Lay out every one of the items below as a Markdown table with two columns, Row and Line. Give each non-blank line its own row, numbered in order, and leave out the blank lines.

start Data

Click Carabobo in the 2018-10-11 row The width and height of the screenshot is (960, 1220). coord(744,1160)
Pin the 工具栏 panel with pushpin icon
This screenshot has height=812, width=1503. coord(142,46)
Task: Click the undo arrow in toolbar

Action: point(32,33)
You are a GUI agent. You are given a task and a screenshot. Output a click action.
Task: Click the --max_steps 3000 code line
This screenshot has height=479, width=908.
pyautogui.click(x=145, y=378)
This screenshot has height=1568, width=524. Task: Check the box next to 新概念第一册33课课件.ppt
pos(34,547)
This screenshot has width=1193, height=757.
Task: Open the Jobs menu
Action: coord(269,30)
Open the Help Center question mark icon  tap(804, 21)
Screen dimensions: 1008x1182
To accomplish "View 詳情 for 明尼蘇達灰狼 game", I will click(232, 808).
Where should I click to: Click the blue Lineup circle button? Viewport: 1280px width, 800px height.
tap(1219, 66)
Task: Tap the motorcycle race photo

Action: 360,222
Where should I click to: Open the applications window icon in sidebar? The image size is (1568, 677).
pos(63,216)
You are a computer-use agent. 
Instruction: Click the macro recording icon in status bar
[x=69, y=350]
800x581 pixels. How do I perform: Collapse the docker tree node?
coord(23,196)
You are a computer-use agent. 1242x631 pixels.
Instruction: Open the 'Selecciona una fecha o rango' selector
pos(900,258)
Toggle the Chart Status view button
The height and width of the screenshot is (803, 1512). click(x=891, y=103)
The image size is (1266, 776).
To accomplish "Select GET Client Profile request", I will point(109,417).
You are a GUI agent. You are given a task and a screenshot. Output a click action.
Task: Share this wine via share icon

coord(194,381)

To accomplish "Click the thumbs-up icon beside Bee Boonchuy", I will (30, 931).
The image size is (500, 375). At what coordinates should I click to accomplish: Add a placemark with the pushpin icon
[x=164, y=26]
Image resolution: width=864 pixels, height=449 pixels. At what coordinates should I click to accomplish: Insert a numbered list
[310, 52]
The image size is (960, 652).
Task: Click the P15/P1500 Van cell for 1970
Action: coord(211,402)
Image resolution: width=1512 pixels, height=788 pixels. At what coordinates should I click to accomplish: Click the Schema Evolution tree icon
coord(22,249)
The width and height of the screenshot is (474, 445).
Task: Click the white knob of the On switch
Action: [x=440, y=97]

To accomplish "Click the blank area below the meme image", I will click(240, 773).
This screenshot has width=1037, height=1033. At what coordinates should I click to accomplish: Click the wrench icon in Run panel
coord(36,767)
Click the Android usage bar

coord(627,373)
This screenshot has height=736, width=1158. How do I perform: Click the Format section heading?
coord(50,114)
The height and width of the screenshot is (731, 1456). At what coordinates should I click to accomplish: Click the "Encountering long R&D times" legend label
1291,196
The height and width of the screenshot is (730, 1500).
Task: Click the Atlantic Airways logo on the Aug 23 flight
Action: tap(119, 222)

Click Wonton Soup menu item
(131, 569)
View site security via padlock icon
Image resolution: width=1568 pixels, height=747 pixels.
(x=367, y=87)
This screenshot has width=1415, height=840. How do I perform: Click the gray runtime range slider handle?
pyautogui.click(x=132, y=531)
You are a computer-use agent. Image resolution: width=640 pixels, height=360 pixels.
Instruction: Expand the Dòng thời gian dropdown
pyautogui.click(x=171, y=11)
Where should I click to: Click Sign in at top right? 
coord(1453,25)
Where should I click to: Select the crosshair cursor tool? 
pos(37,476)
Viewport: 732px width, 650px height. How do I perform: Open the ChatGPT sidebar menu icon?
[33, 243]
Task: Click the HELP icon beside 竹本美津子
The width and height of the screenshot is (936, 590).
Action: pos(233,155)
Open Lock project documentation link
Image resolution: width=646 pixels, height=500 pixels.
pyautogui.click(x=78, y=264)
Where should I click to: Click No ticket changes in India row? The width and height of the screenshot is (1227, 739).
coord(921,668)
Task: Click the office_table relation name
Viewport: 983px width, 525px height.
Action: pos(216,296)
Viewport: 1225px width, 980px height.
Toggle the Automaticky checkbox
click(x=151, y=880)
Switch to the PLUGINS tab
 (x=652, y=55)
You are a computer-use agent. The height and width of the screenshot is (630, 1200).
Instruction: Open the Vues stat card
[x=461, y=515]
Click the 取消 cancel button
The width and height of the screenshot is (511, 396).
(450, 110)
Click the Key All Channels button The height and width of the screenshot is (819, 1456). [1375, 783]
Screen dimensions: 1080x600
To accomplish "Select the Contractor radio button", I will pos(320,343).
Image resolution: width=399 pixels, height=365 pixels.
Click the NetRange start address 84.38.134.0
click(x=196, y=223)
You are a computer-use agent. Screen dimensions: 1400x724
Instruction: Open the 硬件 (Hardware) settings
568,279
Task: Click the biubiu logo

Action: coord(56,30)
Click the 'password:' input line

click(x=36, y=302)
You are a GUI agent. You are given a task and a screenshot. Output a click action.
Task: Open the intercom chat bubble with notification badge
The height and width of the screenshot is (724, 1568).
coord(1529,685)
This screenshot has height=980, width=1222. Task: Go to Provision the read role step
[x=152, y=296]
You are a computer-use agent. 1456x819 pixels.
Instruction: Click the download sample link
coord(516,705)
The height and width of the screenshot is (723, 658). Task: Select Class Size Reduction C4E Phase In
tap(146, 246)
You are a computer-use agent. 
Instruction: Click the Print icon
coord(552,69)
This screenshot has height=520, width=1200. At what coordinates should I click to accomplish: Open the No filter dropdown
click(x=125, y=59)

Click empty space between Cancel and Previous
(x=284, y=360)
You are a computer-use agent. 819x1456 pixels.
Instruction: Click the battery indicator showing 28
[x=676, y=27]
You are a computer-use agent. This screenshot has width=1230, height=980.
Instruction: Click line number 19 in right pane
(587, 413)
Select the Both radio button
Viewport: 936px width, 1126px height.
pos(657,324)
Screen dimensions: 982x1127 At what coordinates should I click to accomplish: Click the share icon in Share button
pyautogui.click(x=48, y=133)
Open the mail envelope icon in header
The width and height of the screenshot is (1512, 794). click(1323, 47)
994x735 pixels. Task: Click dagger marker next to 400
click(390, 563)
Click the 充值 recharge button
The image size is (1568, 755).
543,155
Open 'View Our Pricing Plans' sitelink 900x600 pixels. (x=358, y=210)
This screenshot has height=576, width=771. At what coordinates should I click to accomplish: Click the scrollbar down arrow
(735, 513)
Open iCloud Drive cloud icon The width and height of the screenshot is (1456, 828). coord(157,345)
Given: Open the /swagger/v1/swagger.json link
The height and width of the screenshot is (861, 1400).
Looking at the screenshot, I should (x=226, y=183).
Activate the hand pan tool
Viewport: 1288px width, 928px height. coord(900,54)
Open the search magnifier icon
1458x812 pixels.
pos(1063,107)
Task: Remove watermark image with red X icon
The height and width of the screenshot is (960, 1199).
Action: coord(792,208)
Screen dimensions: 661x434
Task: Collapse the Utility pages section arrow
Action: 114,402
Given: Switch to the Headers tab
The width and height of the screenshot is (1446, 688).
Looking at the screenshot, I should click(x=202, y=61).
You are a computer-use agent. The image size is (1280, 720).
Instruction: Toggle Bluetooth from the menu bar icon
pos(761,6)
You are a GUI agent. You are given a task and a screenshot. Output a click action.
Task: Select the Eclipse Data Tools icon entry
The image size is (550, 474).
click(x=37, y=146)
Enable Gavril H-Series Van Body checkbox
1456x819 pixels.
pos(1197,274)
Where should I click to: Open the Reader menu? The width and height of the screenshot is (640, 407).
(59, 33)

end Data

**Written reply**
| Row | Line |
|---|---|
| 1 | Click Carabobo in the 2018-10-11 row The width and height of the screenshot is (960, 1220). coord(744,1160) |
| 2 | Pin the 工具栏 panel with pushpin icon |
| 3 | This screenshot has height=812, width=1503. coord(142,46) |
| 4 | Task: Click the undo arrow in toolbar |
| 5 | Action: point(32,33) |
| 6 | You are a GUI agent. You are given a task and a screenshot. Output a click action. |
| 7 | Task: Click the --max_steps 3000 code line |
| 8 | This screenshot has height=479, width=908. |
| 9 | pyautogui.click(x=145, y=378) |
| 10 | This screenshot has height=1568, width=524. Task: Check the box next to 新概念第一册33课课件.ppt |
| 11 | pos(34,547) |
| 12 | This screenshot has width=1193, height=757. |
| 13 | Task: Open the Jobs menu |
| 14 | Action: coord(269,30) |
| 15 | Open the Help Center question mark icon  tap(804, 21) |
| 16 | Screen dimensions: 1008x1182 |
| 17 | To accomplish "View 詳情 for 明尼蘇達灰狼 game", I will click(232, 808). |
| 18 | Where should I click to: Click the blue Lineup circle button? Viewport: 1280px width, 800px height. |
| 19 | tap(1219, 66) |
| 20 | Task: Tap the motorcycle race photo |
| 21 | Action: 360,222 |
| 22 | Where should I click to: Open the applications window icon in sidebar? The image size is (1568, 677). |
| 23 | pos(63,216) |
| 24 | You are a computer-use agent.  |
| 25 | Instruction: Click the macro recording icon in status bar |
| 26 | [x=69, y=350] |
| 27 | 800x581 pixels. How do I perform: Collapse the docker tree node? |
| 28 | coord(23,196) |
| 29 | You are a computer-use agent. 1242x631 pixels. |
| 30 | Instruction: Open the 'Selecciona una fecha o rango' selector |
| 31 | pos(900,258) |
| 32 | Toggle the Chart Status view button |
| 33 | The height and width of the screenshot is (803, 1512). click(x=891, y=103) |
| 34 | The image size is (1266, 776). |
| 35 | To accomplish "Select GET Client Profile request", I will point(109,417). |
| 36 | You are a GUI agent. You are given a task and a screenshot. Output a click action. |
| 37 | Task: Share this wine via share icon |
| 38 | coord(194,381) |
| 39 | To accomplish "Click the thumbs-up icon beside Bee Boonchuy", I will (30, 931). |
| 40 | The image size is (500, 375). At what coordinates should I click to accomplish: Add a placemark with the pushpin icon |
| 41 | [x=164, y=26] |
| 42 | Image resolution: width=864 pixels, height=449 pixels. At what coordinates should I click to accomplish: Insert a numbered list |
| 43 | [310, 52] |
| 44 | The image size is (960, 652). |
| 45 | Task: Click the P15/P1500 Van cell for 1970 |
| 46 | Action: coord(211,402) |
| 47 | Image resolution: width=1512 pixels, height=788 pixels. At what coordinates should I click to accomplish: Click the Schema Evolution tree icon |
| 48 | coord(22,249) |
| 49 | The width and height of the screenshot is (474, 445). |
| 50 | Task: Click the white knob of the On switch |
| 51 | Action: [x=440, y=97] |
| 52 | To accomplish "Click the blank area below the meme image", I will click(240, 773). |
| 53 | This screenshot has width=1037, height=1033. At what coordinates should I click to accomplish: Click the wrench icon in Run panel |
| 54 | coord(36,767) |
| 55 | Click the Android usage bar |
| 56 | coord(627,373) |
| 57 | This screenshot has height=736, width=1158. How do I perform: Click the Format section heading? |
| 58 | coord(50,114) |
| 59 | The height and width of the screenshot is (731, 1456). At what coordinates should I click to accomplish: Click the "Encountering long R&D times" legend label |
| 60 | 1291,196 |
| 61 | The height and width of the screenshot is (730, 1500). |
| 62 | Task: Click the Atlantic Airways logo on the Aug 23 flight |
| 63 | Action: tap(119, 222) |
| 64 | Click Wonton Soup menu item |
| 65 | (131, 569) |
| 66 | View site security via padlock icon |
| 67 | Image resolution: width=1568 pixels, height=747 pixels. |
| 68 | (x=367, y=87) |
| 69 | This screenshot has width=1415, height=840. How do I perform: Click the gray runtime range slider handle? |
| 70 | pyautogui.click(x=132, y=531) |
| 71 | You are a computer-use agent. Image resolution: width=640 pixels, height=360 pixels. |
| 72 | Instruction: Expand the Dòng thời gian dropdown |
| 73 | pyautogui.click(x=171, y=11) |
| 74 | Where should I click to: Click Sign in at top right?  |
| 75 | coord(1453,25) |
| 76 | Where should I click to: Select the crosshair cursor tool?  |
| 77 | pos(37,476) |
| 78 | Viewport: 732px width, 650px height. How do I perform: Open the ChatGPT sidebar menu icon? |
| 79 | [33, 243] |
| 80 | Task: Click the HELP icon beside 竹本美津子 |
| 81 | The width and height of the screenshot is (936, 590). |
| 82 | Action: pos(233,155) |
| 83 | Open Lock project documentation link |
| 84 | Image resolution: width=646 pixels, height=500 pixels. |
| 85 | pyautogui.click(x=78, y=264) |
| 86 | Where should I click to: Click No ticket changes in India row? The width and height of the screenshot is (1227, 739). |
| 87 | coord(921,668) |
| 88 | Task: Click the office_table relation name |
| 89 | Viewport: 983px width, 525px height. |
| 90 | Action: pos(216,296) |
| 91 | Viewport: 1225px width, 980px height. |
| 92 | Toggle the Automaticky checkbox |
| 93 | click(x=151, y=880) |
| 94 | Switch to the PLUGINS tab |
| 95 |  (x=652, y=55) |
| 96 | You are a computer-use agent. The height and width of the screenshot is (630, 1200). |
| 97 | Instruction: Open the Vues stat card |
| 98 | [x=461, y=515] |
| 99 | Click the 取消 cancel button |
| 100 | The width and height of the screenshot is (511, 396). |
| 101 | (450, 110) |
| 102 | Click the Key All Channels button The height and width of the screenshot is (819, 1456). [1375, 783] |
| 103 | Screen dimensions: 1080x600 |
| 104 | To accomplish "Select the Contractor radio button", I will pos(320,343). |
| 105 | Image resolution: width=399 pixels, height=365 pixels. |
| 106 | Click the NetRange start address 84.38.134.0 |
| 107 | click(x=196, y=223) |
| 108 | You are a computer-use agent. Screen dimensions: 1400x724 |
| 109 | Instruction: Open the 硬件 (Hardware) settings |
| 110 | 568,279 |
| 111 | Task: Click the biubiu logo |
| 112 | Action: coord(56,30) |
| 113 | Click the 'password:' input line |
| 114 | click(x=36, y=302) |
| 115 | You are a GUI agent. You are given a task and a screenshot. Output a click action. |
| 116 | Task: Open the intercom chat bubble with notification badge |
| 117 | The height and width of the screenshot is (724, 1568). |
| 118 | coord(1529,685) |
| 119 | This screenshot has height=980, width=1222. Task: Go to Provision the read role step |
| 120 | [x=152, y=296] |
| 121 | You are a computer-use agent. 1456x819 pixels. |
| 122 | Instruction: Click the download sample link |
| 123 | coord(516,705) |
| 124 | The height and width of the screenshot is (723, 658). Task: Select Class Size Reduction C4E Phase In |
| 125 | tap(146, 246) |
| 126 | You are a computer-use agent.  |
| 127 | Instruction: Click the Print icon |
| 128 | coord(552,69) |
| 129 | This screenshot has height=520, width=1200. At what coordinates should I click to accomplish: Open the No filter dropdown |
| 130 | click(x=125, y=59) |
| 131 | Click empty space between Cancel and Previous |
| 132 | (x=284, y=360) |
| 133 | You are a computer-use agent. 819x1456 pixels. |
| 134 | Instruction: Click the battery indicator showing 28 |
| 135 | [x=676, y=27] |
| 136 | You are a computer-use agent. This screenshot has width=1230, height=980. |
| 137 | Instruction: Click line number 19 in right pane |
| 138 | (587, 413) |
| 139 | Select the Both radio button |
| 140 | Viewport: 936px width, 1126px height. |
| 141 | pos(657,324) |
| 142 | Screen dimensions: 982x1127 At what coordinates should I click to accomplish: Click the share icon in Share button |
| 143 | pyautogui.click(x=48, y=133) |
| 144 | Open the mail envelope icon in header |
| 145 | The width and height of the screenshot is (1512, 794). click(1323, 47) |
| 146 | 994x735 pixels. Task: Click dagger marker next to 400 |
| 147 | click(390, 563) |
| 148 | Click the 充值 recharge button |
| 149 | The image size is (1568, 755). |
| 150 | 543,155 |
| 151 | Open 'View Our Pricing Plans' sitelink 900x600 pixels. (x=358, y=210) |
| 152 | This screenshot has height=576, width=771. At what coordinates should I click to accomplish: Click the scrollbar down arrow |
| 153 | (735, 513) |
| 154 | Open iCloud Drive cloud icon The width and height of the screenshot is (1456, 828). coord(157,345) |
| 155 | Given: Open the /swagger/v1/swagger.json link |
| 156 | The height and width of the screenshot is (861, 1400). |
| 157 | Looking at the screenshot, I should (x=226, y=183). |
| 158 | Activate the hand pan tool |
| 159 | Viewport: 1288px width, 928px height. coord(900,54) |
| 160 | Open the search magnifier icon |
| 161 | 1458x812 pixels. |
| 162 | pos(1063,107) |
| 163 | Task: Remove watermark image with red X icon |
| 164 | The height and width of the screenshot is (960, 1199). |
| 165 | Action: coord(792,208) |
| 166 | Screen dimensions: 661x434 |
| 167 | Task: Collapse the Utility pages section arrow |
| 168 | Action: 114,402 |
| 169 | Given: Switch to the Headers tab |
| 170 | The width and height of the screenshot is (1446, 688). |
| 171 | Looking at the screenshot, I should click(x=202, y=61). |
| 172 | You are a computer-use agent. The image size is (1280, 720). |
| 173 | Instruction: Toggle Bluetooth from the menu bar icon |
| 174 | pos(761,6) |
| 175 | You are a GUI agent. You are given a task and a screenshot. Output a click action. |
| 176 | Task: Select the Eclipse Data Tools icon entry |
| 177 | The image size is (550, 474). |
| 178 | click(x=37, y=146) |
| 179 | Enable Gavril H-Series Van Body checkbox |
| 180 | 1456x819 pixels. |
| 181 | pos(1197,274) |
| 182 | Where should I click to: Open the Reader menu? The width and height of the screenshot is (640, 407). |
| 183 | (59, 33) |